What are the funding options for buyers?
- Installment note: In many cases, the successor will not have the cash to buy your interest outright, so they may need to pay at least a portion of the cost in scheduled installments after the sale. In many cases, you may prefer to minimize the amount paid in installments because you will be dependent on the successor’s ability to run the firm profitably to meet the note payments.
- Life insurance: The successor could take out a life insurance policy on you, and its death benefit may be used to pay your family for your business interest if you die prematurely. It can also have cash value that offers some financial flexibility to pay you if you sell during your lifetime.

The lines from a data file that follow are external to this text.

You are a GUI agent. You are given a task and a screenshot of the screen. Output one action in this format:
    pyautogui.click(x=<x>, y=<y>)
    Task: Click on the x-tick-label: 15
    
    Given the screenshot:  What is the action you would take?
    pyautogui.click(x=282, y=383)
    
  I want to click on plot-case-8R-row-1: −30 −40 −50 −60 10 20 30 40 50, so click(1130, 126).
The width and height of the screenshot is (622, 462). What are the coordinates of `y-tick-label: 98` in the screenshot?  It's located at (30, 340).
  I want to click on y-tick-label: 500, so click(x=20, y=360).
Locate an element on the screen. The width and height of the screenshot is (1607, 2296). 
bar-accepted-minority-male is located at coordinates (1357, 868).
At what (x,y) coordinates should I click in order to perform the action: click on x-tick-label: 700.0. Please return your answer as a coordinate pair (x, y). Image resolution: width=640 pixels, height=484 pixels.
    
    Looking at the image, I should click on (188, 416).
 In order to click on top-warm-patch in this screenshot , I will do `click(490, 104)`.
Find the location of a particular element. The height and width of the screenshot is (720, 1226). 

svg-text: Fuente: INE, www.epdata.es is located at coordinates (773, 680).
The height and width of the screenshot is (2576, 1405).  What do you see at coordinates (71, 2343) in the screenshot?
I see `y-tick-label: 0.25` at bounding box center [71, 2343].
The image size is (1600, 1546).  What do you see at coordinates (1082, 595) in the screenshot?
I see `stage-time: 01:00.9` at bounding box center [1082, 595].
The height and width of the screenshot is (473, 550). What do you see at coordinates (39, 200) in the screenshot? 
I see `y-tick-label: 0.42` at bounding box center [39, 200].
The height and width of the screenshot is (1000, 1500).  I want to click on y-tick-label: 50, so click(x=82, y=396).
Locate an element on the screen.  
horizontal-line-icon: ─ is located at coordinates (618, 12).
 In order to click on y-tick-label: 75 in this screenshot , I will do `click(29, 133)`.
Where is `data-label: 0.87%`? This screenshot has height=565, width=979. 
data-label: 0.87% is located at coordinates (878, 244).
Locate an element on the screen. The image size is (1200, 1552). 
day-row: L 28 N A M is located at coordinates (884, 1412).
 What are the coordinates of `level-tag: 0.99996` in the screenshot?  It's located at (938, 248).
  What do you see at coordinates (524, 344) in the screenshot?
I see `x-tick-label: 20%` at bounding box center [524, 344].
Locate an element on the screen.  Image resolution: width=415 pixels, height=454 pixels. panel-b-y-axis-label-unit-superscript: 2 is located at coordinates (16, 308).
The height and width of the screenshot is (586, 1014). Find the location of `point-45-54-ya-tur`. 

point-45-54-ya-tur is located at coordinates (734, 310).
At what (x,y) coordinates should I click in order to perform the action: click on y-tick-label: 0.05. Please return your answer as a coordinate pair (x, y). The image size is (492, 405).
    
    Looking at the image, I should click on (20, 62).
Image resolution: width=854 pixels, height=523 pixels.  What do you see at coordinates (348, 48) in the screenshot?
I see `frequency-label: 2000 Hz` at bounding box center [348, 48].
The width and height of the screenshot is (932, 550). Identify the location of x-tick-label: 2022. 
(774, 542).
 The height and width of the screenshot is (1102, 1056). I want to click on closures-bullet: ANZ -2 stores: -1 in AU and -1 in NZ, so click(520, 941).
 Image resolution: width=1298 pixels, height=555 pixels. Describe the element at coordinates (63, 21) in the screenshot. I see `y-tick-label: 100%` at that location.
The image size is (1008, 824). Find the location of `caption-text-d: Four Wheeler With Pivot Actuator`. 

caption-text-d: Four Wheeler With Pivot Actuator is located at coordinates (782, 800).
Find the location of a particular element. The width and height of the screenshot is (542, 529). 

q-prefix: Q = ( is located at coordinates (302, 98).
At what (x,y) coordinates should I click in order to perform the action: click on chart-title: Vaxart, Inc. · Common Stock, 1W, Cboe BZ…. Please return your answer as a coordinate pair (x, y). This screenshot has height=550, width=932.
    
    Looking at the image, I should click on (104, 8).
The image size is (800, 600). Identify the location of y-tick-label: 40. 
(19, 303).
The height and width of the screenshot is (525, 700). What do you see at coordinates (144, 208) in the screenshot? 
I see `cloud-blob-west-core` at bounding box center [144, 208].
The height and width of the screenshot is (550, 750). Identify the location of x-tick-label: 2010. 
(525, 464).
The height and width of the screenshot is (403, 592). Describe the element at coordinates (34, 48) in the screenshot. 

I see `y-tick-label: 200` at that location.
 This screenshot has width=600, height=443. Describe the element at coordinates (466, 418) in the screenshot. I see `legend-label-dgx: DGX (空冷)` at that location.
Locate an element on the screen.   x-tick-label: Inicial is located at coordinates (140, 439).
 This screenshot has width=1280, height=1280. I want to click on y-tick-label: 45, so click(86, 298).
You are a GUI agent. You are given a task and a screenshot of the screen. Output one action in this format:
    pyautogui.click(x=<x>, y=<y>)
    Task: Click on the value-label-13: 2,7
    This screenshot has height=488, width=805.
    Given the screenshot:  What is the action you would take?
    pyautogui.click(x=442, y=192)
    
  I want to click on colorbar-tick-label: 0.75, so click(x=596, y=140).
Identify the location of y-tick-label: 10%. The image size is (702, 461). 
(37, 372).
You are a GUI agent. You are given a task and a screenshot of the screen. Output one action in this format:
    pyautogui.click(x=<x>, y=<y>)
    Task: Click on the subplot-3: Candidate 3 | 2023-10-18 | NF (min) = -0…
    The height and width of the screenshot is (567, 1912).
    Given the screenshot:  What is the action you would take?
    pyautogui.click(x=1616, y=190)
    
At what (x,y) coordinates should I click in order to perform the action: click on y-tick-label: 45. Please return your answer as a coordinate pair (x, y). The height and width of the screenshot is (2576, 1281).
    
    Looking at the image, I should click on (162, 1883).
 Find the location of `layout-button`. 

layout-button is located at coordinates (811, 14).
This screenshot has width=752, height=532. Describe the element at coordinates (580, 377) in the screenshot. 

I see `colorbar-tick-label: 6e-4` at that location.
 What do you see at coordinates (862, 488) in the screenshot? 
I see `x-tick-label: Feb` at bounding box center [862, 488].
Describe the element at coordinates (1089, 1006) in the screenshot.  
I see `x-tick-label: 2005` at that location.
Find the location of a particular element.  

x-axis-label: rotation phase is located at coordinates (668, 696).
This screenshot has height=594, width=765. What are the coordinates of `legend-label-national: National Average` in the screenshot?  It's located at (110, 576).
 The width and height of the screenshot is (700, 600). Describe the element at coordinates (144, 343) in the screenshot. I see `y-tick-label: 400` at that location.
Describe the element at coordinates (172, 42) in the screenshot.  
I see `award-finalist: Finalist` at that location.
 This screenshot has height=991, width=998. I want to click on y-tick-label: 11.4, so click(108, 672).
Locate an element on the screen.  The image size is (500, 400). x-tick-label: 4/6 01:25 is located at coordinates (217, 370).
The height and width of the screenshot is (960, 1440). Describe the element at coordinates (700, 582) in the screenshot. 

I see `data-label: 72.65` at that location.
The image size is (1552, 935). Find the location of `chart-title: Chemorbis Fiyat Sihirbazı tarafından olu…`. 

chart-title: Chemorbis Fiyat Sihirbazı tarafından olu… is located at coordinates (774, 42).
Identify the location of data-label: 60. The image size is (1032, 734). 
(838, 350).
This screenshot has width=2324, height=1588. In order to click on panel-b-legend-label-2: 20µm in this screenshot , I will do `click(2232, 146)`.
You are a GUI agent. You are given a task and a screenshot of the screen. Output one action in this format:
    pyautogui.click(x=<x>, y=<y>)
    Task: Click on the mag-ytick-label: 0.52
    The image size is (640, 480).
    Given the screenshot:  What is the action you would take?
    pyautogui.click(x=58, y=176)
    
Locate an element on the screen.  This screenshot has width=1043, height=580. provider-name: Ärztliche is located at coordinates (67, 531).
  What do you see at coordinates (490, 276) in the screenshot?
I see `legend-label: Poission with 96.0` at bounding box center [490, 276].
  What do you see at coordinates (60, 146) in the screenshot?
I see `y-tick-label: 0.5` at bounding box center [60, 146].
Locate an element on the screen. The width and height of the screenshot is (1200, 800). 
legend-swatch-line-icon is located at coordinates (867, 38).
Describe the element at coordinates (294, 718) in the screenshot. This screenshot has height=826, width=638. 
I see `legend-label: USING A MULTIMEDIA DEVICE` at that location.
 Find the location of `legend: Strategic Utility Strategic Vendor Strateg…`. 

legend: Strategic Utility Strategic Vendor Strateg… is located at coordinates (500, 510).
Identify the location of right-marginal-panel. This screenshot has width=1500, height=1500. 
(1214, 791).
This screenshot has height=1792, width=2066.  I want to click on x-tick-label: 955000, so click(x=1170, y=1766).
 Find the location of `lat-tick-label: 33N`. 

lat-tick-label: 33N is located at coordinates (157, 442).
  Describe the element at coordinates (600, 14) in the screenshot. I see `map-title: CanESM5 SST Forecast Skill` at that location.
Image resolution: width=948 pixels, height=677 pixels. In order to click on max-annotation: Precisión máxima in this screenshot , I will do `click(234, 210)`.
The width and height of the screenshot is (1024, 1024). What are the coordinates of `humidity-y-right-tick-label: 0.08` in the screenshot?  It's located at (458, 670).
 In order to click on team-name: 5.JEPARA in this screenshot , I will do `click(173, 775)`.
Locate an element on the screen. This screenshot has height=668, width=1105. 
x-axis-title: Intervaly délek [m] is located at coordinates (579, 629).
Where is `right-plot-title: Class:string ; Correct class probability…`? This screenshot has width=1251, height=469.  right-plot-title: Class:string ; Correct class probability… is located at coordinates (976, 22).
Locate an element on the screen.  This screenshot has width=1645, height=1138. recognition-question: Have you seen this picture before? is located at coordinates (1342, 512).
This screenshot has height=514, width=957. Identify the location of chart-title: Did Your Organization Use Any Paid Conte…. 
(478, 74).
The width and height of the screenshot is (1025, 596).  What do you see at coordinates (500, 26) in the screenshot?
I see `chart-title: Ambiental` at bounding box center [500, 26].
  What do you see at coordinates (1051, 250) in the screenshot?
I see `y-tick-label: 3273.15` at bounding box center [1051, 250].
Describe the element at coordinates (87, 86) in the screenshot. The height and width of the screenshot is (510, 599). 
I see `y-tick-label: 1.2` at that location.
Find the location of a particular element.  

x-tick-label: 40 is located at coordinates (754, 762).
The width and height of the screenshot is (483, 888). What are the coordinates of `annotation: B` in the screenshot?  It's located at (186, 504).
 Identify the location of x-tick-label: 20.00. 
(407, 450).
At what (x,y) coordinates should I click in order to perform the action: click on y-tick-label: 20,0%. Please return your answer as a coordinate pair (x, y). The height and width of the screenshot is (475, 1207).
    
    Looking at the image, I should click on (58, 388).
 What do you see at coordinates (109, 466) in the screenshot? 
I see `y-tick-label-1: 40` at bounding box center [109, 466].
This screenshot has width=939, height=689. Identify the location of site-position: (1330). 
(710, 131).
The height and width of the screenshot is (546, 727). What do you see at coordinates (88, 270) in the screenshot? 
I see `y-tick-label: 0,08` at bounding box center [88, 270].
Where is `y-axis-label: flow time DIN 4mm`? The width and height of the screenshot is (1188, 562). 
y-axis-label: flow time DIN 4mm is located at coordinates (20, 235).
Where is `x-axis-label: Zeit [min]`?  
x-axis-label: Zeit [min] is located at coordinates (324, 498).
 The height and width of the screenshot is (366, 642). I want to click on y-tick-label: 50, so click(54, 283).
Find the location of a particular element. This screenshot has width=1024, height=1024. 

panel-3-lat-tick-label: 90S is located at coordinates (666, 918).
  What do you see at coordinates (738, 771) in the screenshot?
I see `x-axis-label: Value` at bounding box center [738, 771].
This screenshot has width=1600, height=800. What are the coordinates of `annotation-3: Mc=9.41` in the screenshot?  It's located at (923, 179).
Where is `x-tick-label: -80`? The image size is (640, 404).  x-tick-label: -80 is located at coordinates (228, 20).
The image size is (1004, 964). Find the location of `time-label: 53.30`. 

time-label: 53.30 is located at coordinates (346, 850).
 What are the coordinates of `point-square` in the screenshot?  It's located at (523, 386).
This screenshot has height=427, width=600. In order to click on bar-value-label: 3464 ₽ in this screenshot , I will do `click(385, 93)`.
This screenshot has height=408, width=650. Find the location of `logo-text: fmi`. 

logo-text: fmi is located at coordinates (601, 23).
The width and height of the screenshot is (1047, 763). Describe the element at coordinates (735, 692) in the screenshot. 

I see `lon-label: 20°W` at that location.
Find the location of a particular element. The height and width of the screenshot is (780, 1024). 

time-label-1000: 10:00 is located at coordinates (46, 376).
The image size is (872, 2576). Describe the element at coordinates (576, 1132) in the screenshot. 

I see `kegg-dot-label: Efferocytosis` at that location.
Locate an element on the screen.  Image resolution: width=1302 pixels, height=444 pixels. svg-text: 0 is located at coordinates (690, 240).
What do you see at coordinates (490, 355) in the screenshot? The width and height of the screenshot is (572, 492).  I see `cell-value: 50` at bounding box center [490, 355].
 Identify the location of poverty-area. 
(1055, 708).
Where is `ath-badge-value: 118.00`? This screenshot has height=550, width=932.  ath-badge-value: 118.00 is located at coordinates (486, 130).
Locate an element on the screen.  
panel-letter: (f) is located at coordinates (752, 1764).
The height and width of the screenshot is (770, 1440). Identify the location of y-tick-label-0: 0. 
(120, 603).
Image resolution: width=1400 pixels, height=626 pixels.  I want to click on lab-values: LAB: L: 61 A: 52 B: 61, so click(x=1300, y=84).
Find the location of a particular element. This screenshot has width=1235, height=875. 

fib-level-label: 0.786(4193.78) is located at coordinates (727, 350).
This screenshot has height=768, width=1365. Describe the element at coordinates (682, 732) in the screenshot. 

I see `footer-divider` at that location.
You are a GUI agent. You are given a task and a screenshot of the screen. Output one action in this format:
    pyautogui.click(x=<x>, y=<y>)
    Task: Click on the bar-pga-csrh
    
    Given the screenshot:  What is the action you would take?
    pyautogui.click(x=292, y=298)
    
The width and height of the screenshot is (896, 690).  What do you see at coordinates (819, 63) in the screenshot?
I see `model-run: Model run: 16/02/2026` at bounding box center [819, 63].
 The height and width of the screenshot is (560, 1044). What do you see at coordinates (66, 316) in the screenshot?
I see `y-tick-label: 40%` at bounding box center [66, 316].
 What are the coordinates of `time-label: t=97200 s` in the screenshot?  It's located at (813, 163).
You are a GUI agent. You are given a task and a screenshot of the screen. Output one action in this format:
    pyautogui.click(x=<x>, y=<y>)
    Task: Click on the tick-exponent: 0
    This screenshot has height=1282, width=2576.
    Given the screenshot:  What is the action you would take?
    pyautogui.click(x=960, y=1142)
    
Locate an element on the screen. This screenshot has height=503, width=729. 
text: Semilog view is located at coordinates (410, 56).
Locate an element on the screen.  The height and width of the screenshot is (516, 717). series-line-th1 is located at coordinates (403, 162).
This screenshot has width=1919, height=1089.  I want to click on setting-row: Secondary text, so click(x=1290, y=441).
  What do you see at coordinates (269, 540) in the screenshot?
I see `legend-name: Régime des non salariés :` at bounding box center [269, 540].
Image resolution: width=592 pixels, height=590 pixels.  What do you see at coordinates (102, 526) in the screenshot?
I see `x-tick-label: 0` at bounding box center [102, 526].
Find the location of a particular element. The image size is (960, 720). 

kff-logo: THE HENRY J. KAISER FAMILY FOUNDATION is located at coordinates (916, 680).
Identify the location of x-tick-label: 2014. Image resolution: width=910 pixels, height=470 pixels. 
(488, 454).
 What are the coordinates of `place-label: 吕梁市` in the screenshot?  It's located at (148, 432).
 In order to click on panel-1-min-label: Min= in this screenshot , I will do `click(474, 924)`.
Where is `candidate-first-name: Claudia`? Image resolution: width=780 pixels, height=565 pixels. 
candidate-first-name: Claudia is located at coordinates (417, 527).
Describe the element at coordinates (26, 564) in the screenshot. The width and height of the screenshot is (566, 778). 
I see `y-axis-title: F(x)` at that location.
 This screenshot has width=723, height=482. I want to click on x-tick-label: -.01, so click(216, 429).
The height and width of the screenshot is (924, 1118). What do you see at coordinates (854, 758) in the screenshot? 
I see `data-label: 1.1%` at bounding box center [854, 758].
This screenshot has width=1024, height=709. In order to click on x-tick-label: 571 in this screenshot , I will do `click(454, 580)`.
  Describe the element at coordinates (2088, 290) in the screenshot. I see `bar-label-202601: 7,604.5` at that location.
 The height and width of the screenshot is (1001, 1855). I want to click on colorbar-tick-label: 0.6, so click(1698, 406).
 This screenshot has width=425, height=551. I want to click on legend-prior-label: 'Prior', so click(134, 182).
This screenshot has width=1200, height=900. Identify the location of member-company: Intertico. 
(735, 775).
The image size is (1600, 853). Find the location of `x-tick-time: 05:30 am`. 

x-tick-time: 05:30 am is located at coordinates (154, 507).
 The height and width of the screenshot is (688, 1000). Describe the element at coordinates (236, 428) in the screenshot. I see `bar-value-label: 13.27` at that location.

- Sinking fund: The successor may gradually build up a fund by making regular contributions in advance of the sale. However, if you die or leave the firm prematurely, the buyer may not have had enough time to build up the sinking fund to an amount sufficient to buy out you or your family.
- Outside loan: Traditional bank loans can help a successor come up with needed cash, but they may have to use business assets as collateral. Sometimes, an outside loan may be difficult for the new owner to get, since there is no credit history with your firm. The buyer will also most likely have to use business income to meet principal and interest payments.
- Cash on hand: In some circumstances, the successor will have enough cash to purchase the firm outright. This may be the case when a highly liquid external buyer, such as a private equity investor, will purchase your interest.
The value of periodic review
Succession planning is an ongoing process, and you’ll need to revisit the plan from time to time to make sure it still meets the parties’ goals and is appropriately funded. A review is also a good opportunity to confirm that you’re up to speed with how the business has changed. You can ask yourself questions like:
- Is this still the plan that I want?
- Has the value of the business outpaced the funding?
- Are the key parties involved aware and aligned with the plan?
- Is the plan in writing and does someone know where to find it?
Looking ahead
Whether you plan to retire soon or years down the line, business succession planning works best when it is initiated well in advance of the triggers that could cause an unforeseen transition. For financial professionals, succession planning isn’t about endings; it’s about continuity and legacy. Whether you envision stepping back into retirement, pursuing new ventures, or mentoring others in the field, a thoughtful succession plan ensures your firm is positioned for lasting success. By identifying a successor who understands your vision, laying out a strategy to prepare your clients and your team, and ensuring all transitions are planned in detail, you’ll not only set your business up for success—you’ll also honor the trust your clients and team place in you. Your future—and the future of your firm—deserves the best foundation possible.